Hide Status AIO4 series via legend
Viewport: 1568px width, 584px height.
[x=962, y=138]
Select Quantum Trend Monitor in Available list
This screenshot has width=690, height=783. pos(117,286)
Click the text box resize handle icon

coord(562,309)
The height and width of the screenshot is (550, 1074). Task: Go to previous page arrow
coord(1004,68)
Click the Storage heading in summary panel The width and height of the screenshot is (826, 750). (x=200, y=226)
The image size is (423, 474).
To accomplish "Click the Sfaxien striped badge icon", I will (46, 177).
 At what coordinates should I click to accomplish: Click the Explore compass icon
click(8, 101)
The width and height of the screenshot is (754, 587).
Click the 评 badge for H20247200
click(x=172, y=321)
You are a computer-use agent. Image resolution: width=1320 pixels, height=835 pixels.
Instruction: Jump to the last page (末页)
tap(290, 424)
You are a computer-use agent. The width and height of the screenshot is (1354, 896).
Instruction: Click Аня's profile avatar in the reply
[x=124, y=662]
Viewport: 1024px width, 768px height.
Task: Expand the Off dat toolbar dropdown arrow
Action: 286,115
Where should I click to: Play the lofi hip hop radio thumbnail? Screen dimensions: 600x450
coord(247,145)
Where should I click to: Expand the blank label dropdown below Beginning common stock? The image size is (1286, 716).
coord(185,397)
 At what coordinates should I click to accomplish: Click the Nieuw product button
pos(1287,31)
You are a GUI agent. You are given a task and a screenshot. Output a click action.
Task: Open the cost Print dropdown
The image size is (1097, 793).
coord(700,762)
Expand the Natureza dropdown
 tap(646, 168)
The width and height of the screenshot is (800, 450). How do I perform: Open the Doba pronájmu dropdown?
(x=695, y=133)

══════

▶ **PROBLEM TO WORK ON**:
All lines from the one with "Where should I click to: Play" to the end of the material above should be copied exactly, both ends included, and nothing else.

▶ **THE ANSWER**:
Where should I click to: Play the lofi hip hop radio thumbnail? Screen dimensions: 600x450
coord(247,145)
Where should I click to: Expand the blank label dropdown below Beginning common stock? The image size is (1286, 716).
coord(185,397)
 At what coordinates should I click to accomplish: Click the Nieuw product button
pos(1287,31)
You are a GUI agent. You are given a task and a screenshot. Output a click action.
Task: Open the cost Print dropdown
The image size is (1097, 793).
coord(700,762)
Expand the Natureza dropdown
 tap(646, 168)
The width and height of the screenshot is (800, 450). How do I perform: Open the Doba pronájmu dropdown?
(x=695, y=133)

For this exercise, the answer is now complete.